> [Goal] Rewrite the items from the start through the line containing "coord(477,693)", requests included, and scale every coordinate in the answers by 1.8, rounding each to a whole number with halves rounded up.

[Source data]
-- START --

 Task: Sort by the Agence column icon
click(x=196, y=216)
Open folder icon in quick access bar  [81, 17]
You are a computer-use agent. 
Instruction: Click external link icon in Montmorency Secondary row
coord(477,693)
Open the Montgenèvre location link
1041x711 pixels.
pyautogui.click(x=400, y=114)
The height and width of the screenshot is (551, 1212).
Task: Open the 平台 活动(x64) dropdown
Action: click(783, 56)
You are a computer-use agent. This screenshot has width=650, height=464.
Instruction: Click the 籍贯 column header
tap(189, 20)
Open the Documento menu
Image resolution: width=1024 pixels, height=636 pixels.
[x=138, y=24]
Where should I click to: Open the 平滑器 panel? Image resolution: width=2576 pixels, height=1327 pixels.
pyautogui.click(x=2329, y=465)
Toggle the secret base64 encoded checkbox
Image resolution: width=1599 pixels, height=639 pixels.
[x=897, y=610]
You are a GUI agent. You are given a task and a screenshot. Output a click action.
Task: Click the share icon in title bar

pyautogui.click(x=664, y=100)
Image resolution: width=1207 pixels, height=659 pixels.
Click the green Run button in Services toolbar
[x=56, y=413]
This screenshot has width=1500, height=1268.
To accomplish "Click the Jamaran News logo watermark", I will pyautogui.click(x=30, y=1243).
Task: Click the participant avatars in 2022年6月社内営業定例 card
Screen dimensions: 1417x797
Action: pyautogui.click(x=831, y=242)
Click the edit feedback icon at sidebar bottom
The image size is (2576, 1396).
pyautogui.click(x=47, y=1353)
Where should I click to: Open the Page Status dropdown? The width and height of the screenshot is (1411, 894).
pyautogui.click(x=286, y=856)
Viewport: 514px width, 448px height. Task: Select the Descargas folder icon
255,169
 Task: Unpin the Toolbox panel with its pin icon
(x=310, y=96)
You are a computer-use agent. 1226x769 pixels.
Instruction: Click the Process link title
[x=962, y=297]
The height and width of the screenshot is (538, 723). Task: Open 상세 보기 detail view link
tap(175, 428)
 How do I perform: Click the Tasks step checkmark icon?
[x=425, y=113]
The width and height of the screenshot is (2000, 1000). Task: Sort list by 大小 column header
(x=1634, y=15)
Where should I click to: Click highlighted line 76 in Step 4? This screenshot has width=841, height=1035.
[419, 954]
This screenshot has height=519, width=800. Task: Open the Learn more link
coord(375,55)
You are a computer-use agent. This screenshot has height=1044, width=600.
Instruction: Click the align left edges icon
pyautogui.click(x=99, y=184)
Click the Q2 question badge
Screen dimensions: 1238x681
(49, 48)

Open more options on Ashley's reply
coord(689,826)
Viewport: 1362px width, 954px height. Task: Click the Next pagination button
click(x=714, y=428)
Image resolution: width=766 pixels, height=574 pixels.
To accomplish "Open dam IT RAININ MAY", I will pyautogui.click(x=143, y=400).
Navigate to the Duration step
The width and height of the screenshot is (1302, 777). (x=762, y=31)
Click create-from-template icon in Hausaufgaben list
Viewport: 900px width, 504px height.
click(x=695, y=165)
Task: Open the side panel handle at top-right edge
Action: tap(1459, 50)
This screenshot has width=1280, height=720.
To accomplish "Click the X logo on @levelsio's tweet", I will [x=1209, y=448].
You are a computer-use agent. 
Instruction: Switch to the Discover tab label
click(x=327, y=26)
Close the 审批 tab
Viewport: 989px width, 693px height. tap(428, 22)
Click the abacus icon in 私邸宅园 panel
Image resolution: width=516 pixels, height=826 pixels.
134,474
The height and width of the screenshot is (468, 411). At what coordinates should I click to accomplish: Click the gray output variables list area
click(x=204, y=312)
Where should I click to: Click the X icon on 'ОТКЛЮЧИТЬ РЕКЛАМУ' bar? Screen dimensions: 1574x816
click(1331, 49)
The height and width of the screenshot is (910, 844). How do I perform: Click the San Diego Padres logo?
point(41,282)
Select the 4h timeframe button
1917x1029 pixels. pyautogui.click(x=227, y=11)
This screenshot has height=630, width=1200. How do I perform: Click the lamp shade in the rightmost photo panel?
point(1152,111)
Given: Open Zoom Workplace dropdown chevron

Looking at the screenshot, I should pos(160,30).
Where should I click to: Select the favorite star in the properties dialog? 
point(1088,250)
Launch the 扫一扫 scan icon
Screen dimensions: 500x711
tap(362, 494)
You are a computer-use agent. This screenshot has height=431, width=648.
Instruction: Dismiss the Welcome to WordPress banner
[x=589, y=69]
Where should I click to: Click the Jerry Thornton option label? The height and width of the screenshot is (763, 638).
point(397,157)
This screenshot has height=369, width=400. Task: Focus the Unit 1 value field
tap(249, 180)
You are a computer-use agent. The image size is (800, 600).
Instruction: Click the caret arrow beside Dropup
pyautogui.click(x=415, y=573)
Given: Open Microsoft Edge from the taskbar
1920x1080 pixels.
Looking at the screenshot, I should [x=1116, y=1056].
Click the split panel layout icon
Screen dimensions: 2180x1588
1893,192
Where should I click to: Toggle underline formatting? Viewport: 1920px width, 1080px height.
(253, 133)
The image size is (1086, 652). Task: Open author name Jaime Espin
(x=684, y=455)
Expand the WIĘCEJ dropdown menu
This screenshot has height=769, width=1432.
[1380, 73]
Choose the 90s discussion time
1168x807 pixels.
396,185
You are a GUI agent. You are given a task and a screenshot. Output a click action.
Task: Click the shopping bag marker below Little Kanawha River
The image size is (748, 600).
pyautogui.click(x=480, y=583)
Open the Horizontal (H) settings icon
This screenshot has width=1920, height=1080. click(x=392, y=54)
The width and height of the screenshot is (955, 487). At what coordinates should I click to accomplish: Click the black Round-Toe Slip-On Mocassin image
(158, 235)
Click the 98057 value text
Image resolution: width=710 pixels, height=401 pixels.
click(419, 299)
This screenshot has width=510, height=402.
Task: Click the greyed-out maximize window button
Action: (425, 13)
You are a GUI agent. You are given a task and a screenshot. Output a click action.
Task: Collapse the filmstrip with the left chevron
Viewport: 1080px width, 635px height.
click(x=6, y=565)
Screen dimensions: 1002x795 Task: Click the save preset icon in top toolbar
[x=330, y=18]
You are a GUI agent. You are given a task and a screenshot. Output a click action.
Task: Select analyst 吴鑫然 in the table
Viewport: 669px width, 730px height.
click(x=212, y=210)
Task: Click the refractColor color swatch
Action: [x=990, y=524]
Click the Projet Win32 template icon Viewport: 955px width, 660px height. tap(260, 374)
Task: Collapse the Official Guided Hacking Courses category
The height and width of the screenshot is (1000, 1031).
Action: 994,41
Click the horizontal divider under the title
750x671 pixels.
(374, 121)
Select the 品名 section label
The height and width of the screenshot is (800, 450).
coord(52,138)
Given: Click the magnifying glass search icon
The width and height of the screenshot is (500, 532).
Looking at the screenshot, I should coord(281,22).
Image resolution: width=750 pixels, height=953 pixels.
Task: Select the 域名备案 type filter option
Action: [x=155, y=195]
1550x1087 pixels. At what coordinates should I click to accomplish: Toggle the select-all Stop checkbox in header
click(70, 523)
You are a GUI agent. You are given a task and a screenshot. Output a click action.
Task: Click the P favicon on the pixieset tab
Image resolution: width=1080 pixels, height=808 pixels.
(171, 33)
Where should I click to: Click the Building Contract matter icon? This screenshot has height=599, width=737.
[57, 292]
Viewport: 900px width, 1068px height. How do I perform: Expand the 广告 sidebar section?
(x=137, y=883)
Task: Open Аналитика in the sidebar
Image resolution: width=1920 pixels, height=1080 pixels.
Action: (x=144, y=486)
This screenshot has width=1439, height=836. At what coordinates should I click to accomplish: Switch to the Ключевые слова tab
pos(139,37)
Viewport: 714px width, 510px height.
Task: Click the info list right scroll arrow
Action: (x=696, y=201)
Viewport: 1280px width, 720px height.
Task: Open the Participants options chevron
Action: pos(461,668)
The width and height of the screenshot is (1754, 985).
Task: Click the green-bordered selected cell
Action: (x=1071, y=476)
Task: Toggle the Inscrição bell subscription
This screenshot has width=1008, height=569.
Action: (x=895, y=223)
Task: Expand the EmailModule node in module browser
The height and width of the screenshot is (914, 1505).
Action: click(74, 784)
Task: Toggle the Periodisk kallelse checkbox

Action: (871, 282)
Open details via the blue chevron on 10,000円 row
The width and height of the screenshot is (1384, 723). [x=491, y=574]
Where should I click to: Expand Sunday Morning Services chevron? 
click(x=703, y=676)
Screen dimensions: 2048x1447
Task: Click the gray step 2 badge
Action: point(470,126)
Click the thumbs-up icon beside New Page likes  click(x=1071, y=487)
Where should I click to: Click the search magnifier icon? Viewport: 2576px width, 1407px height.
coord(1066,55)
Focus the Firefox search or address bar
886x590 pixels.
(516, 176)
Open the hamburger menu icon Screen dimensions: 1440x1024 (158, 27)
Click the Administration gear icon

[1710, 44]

-- END --

> [Answer in full]
 Task: Sort by the Agence column icon
click(x=353, y=389)
Open folder icon in quick access bar  [146, 31]
You are a computer-use agent. 
Instruction: Click external link icon in Montmorency Secondary row
coord(859,1247)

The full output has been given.